Hot Standby: Caches and Locks

From: Simon Riggs <simon(at)2ndQuadrant(dot)com>
To: pgsql-hackers <pgsql-hackers(at)postgresql(dot)org>
Subject: Hot Standby: Caches and Locks
Date: 2008-10-21 14:06:20
Message-ID: 1224597980.27145.90.camel@ebony.2ndQuadrant
Views: Raw Message | Whole Thread | Download mbox | Resend email
Thread:
Lists: pgsql-hackers


Next stage is handling locks and proc interactions. While this has been
on Wiki for a while, I have made a few more improvements, so please read
again now.

Summary of Proposed Changes
---------------------------

* New RMgr using rmid==8 => RM_RELATION_ID (which fills last gap)
* Write new WAL message, XLOG_RELATION_INVAL immediately prior commit
* LockAquire() write new WAL message, XLOG_RELATION_LOCK
* Startup process queues sinval message when it sees XLOG_RELATION_INVAL
* Startup process takes and holds AccessExclusiveLock when it processes
XLOG_RELATION_LOCK message
* At xact_commit_redo we fire sinval messages and then release locks for
that transaction

Explanations
------------

All read-only transactions need to maintain various caches: relcache,
catcache and smgr cache. Theses caches will be maintained on each
backend normally, re-reading catalog tables when invalidation messages
are received.

Invalidation messages will be sent by the Startup process. The Startup
process will not maintain its own copy of the caches, so will never
receive messages, only send them. XLOG_RELATION_INVAL messages will be
sent immediately prior to commit (only) using new function
LogCacheInval(), and also during EndNonTransactionalInvalidation(). We
do nothing at subtransaction commit. WAL record will contain a simple
contiguous array of SharedInvalidationMessage(s) that need to be sent.
If nothing to do, no WAL record.

We can't send sinval messages after commit in case we crash and fail to
write WAL for them. We can't augment the commit/abort messages because
we must cater for non-transactional invalidations also, plus commit
xlrecs are already complex enough. So we log invalidations prior to
commit, queue them and then trigger the send at commit (if it happens).
We need do nothing in the abort case because we are not maintaining our
own caches in the Startup process. In the nontransactional invalidation
case we would process WAL records immediately.
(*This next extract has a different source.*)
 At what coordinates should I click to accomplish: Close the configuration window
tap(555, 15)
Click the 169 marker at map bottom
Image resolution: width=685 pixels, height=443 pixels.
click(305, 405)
Startup process will need to initialise using SharedInvalBackendInit()
which is not normally executed by auxiliary processes. Startup would
call this from AuxiliaryProcessMain() just before we call StartupXLOG().
We will need an extra slot in state arrays to allow for Startup process.

Startup process needs to reset its sinval nextMsgNum, so everybody
thinks it has read messages. It will be unprepared to handle catchup
requests if they were received for some reason, since only the Startup
process is sending messages at this point.
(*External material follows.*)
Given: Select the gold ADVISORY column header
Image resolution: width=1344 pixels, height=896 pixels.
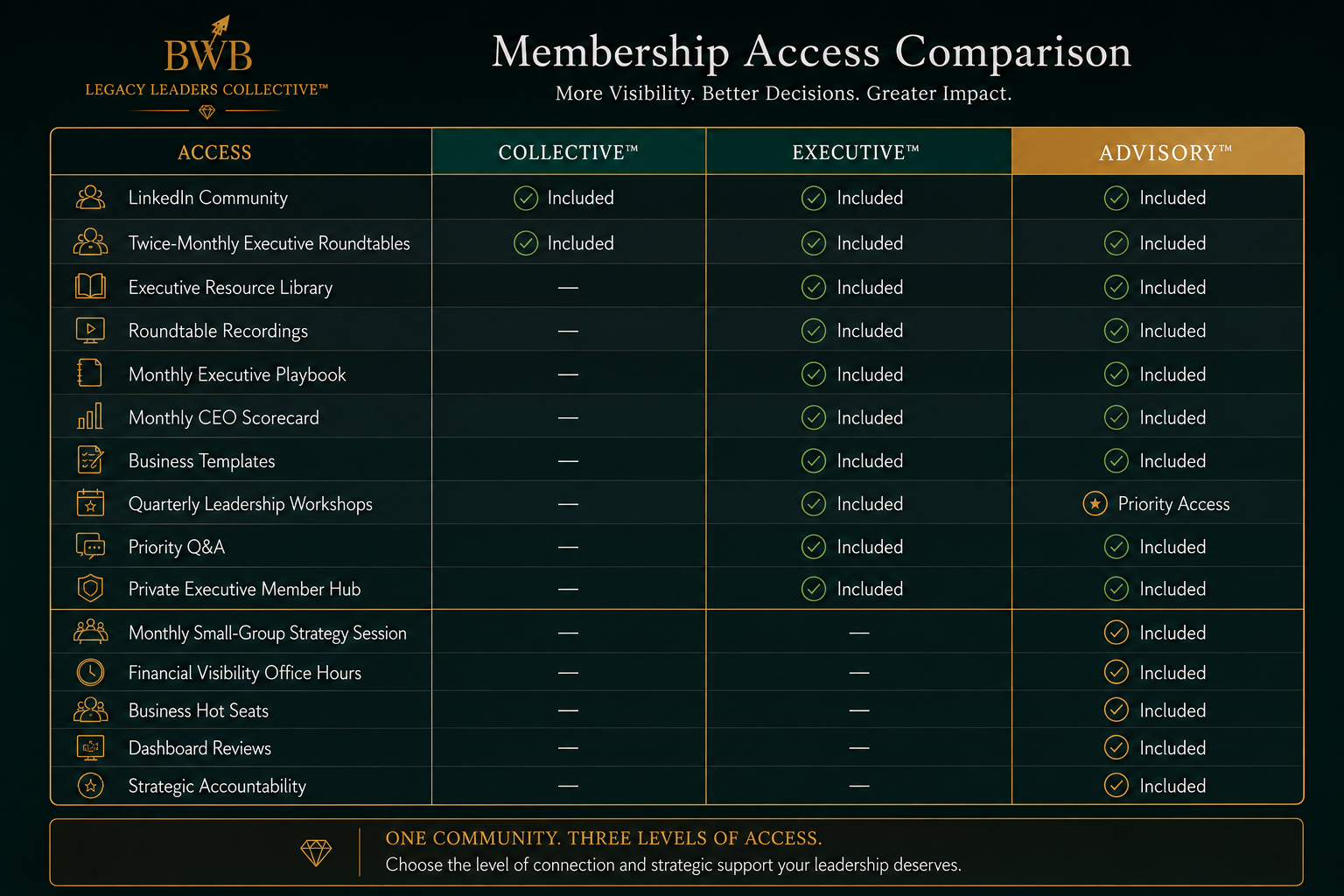Looking at the screenshot, I should [1158, 152].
Startup process will continue to use XLogReadBuffer(), minimising the
changes required in current ResourceManager's _redo functions - there
are still some, see later. It also means that read-only backends will
use ReadBuffer() calls normally, so again, no changes required
throughout the normal executor code.

Locks will be taken by the Startup process when it receives a new WAL
message. XLOG_RELATION_LOCK messages will be sent each time a backend
*successfully* acquires an AccessExclusiveLock (only). We send it
immediately after the lock acquisition, which means we will often be
sending lock requests with no TransactionId assigned, so the slotId is
essential in tying up the lock request with the commit that later
releases it, since the commit does not include the vxid.

In recovery, transactions will not be permitted to take any lock higher
than AccessShareLock on an object, nor assign a TransactionId. This
should also prevent us from writing WAL, but we protect against that
specifically as well, just in case. (Maybe we can relax that to Assert
sometime later). We can dirty data blocks but only to set hint bits.
(That's another reason to differentiate between those two cases anyway).
Note that in recovery, we will always be allowed to set hint bits - no
need to check for asynchronous commits. All other actions which cause
dirty data blocks should not be allowed, though this will be just an
Assert. Specifically, HOT pruning will not be allowed in recovery mode.

Since read-only backends will only be allowed to take AccessShareLocks
there will be no lock conflicts apart from with AccessExclusiveLocks.
(If we allowed higher levels of lock we would then need to maintain
Multitrans to examine lock details, which we would also rather avoid).
So Startup process will not take, hold or release relation locks for any
purpose, *apart* from when AccessExclusiveLocks (AELs) are required. So
we will send WAL messages *only* for AELs.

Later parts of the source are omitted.